▸ **TRECHO DO TEXTO**
------------------------------

Felizmente, o senso comum do brasileiro não se deixa iludir. Racismo, entre nós, é entendido como o ato de julgar das qualidades intelectuais ou morais de alguém em função de características físicas ou étnicas. Trocando em miúdos, é julgar a alma de alguém pelas coisas irrelevantes do corpo. Ninguém escolhe ser judeu, nem negro, nem branco, nem mulato; é tudo acidente de nascença. É abominável considerar alguém melhor ou pior por causa de um acidente de nascença. É isso que entendemos usualmente como racismo.

Por isso, é evidente que o racismo negro é possível. Basta que alguém se julgue melhor do que os outros por ser negro, ou que trate alguém como escória pelo mero fato de não ser negro. Com o progressismo, muita gente pensa – mas pouca gente tem coragem de falar – que essa forma de racismo cresce e cresce.

Mas de onde surgiu ela?

Negros admiradores de Hitler

Ao contrário do que pensa o senso comum brasileiro, o racismo foi uma corrente ideológica reivindicada por seus adeptos. As pessoas diziam “sou racista”. A palavra “racista” não surgiu como xingamento. Criou-se em alguns países o “Dia da Raça”, comemorado até hoje na Argentina (embora rebatizado por Cristina Kirchner como “Dia do Respeito à Diversidade Cultural”). O verdadeiro racista não crê que tenhamos apenas corpos, à maneira cristã. Crê que os corpos têm algo a ver com nossa alma, como já expliquei aqui.

O racismo floresceu no século XX, ao mesmo tempo que o fascismo e o comunismo. O fascismo não necessariamente era racista. Em países de cultura ibérica, tendia a associar-se a um catolicismo militante e a usá-lo como traço de união, em vez da raça. Entre nós houve o integralismo. O movimento brasileiro, seguindo sua cultura ibérica, foi majoritariamente de natureza católica. Plínio Salgado era o nome mais importante de um triunvirato composto também por Miguel Reale e Gustavo Dodt Barroso. Plínio e Reale eram católicos, mas Gustavo Barroso era um entusiasta do arianismo.

------------------------------

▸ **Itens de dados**
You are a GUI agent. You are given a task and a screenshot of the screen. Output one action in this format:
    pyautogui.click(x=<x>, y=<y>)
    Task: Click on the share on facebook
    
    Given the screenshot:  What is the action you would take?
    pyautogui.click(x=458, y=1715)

------------------------------

▸ **AÇÕES NECESSÁRIAS**
(1) Responda a cada pergunta sobre o trecho sobre racismo:
(a) Em que país o "Dia da Raça" ainda é comemorado?
(b) Em que século o racismo floresceu?
(c) Quem era o nome mais importante do triunvirato integralista?
(2) Cada afirmação abaixo concorda com o trecho sobre racismo? Responda sim ou não e cite as palavras do trecho que decidem.
(a) A palavra "racista" surgiu como xingamento.
(b) Gustavo Barroso era entusiasta do arianismo.
(c) O fascismo era necessariamente racista.
(3) Reproduza o trecho sobre racismo começando em "Felizmente, o senso" e terminando em "usualmente como racismo.". Nessa parte, substitua "acidente de nascença" por "acaso de nascimento".

▸ **SOLUÇÕES POR TAREFA**
(1)
(a) Na Argentina.
(b) No século XX.
(c) Plínio Salgado.

(2)
(a) Não: "A palavra “racista” não surgiu como xingamento."
(b) Sim: "Gustavo Barroso era um entusiasta do arianismo."
(c) Não: "O fascismo não necessariamente era racista."

(3)
Felizmente, o senso comum do brasileiro não se deixa iludir. Racismo, entre nós, é entendido como o ato de julgar das qualidades intelectuais ou morais de alguém em função de características físicas ou étnicas. Trocando em miúdos, é julgar a alma de alguém pelas coisas irrelevantes do corpo. Ninguém escolhe ser judeu, nem negro, nem branco, nem mulato; é tudo acaso de nascimento. É abominável considerar alguém melhor ou pior por causa de um acaso de nascimento. É isso que entendemos usualmente como racismo.